This week, it all came good. Perhaps fittingly in a German season that has belonged to Robert Lewandowski, the dessert came before the main for his old club. On Thursday night, BVB dismantled RB Leipzig 4-1 in the Pokal final and then, on Sunday, improbably secured a top four place and a return to the Champions League with victory at in-form Mainz. They needed an assist – and just when Schalke fans thought their miserable season couldn’t get any worse, their uncharacteristically flamboyant 4-3 win over Eintracht Frankfurt on Saturday opened the way for their bitter rivals to take advantage – but were able to take advantage in a way that barely seemed possible a few weeks ago.

Six weeks, ago, to be precise. That was when André Silva (and for all Lewandowski and the current Dortmund number nine Erling Haaland’s brilliance, it’s been his season too) hit a late winner at Signal Iduna Park to spark big Eintracht celebrations and leave BVB contemplating an uncertain sporting – and, to some extent – financial future. This was no 2005 meltdown, of course, but losing out on the financial bounty of the Champions League in this of all years was going to hurt.

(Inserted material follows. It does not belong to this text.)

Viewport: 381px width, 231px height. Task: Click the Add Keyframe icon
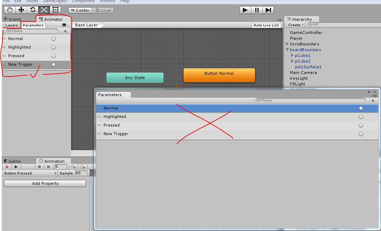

It didn’t just look difficult, but borderline impossible. After that costly loss in the first weekend of April, BVB were seven points off the top four. Just as bad was the way that the team were playing – disorganised, unfocussed and as fractious as any anything shown in the dog days of Lucien Favre’s reign. Any escape route from this bind of the team’s own making looked theoretical rather than realistic.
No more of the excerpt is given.